OBJECTIVE: To evaluate the predictive effect of molecular and clinical characteristics for the efficacy of anti-programmed cell death 1 (PD-1)/programmed cell death ligand-1 (PD-L1) immunotherapy in patients with non-small cell lung cancer (NSCLC). DESIGN: Systematic review and meta-analysis. SETTING: Twelve randomised controlled trials (RCTs) with 7442 patients were retrieved from all over the world. METHODS: Electronic databases were searched for eligible RCTs.
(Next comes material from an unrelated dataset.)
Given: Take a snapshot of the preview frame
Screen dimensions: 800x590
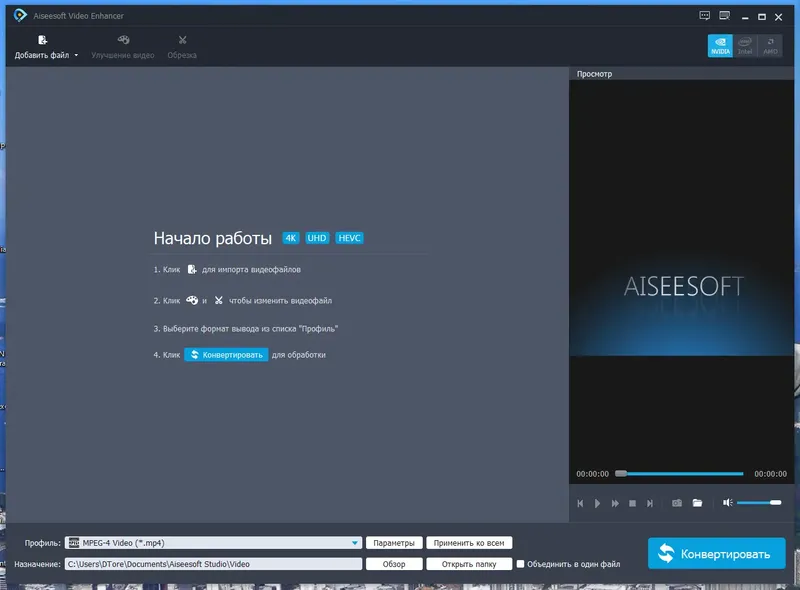Looking at the screenshot, I should [678, 503].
The HRs and 95% CIs for overall survival (OS) and progression‐free survival (PFS) for the whole and subgroup population were extracted for meta-analysis using Review Manager V.5.3 software. PRIMARY AND SECONDARY OUTCOME MEASURE: OS was the primary outcome and PFS was the secondary outcome. RESULTS: Twelve RCTs with 7442 patients were included. For the trial population, anti-PD-1/PD-L1 immunotherapy significantly improved OS (HR=0.78, 95% CI 0.70 to 0.86, p<0.00001) and objective response rate (ORR) (risk ratio=1.37, 95% CI 1.08 to 1.74, p=0.009). Subgroup analysis results showed an improved OS at PD-L1≥1%, ≥5% and ≥50% levels, and a longer PFS at PD-L1≥5% and ≥50% levels. Moreover, OS and PFS benefits were observed in the non-first line treatment, squamous cell carcinoma histology, male, smoking, non-central nervous system (CNS) metastasis, epidermal growth factor receptor (EGFR) wild-type and Kirsten rat sarcoma viral oncogene homolog (KRAS) mutant subgroups. CONCLUSIONS: Anti-PD-1/PD-L1 immunotherapy significantly improved OS and ORR and reduced the rate of Adverse Events (AEs) compared to chemotherapy. PD-L1 expression, line of therapy, histology, sex, smoking history, CNS metastases, EGFR and KRAS mutational status might be potential predictors for the therapeutic effect of anti-PD-1/PD-L1 immunotherapy in specific patients with NSCLC.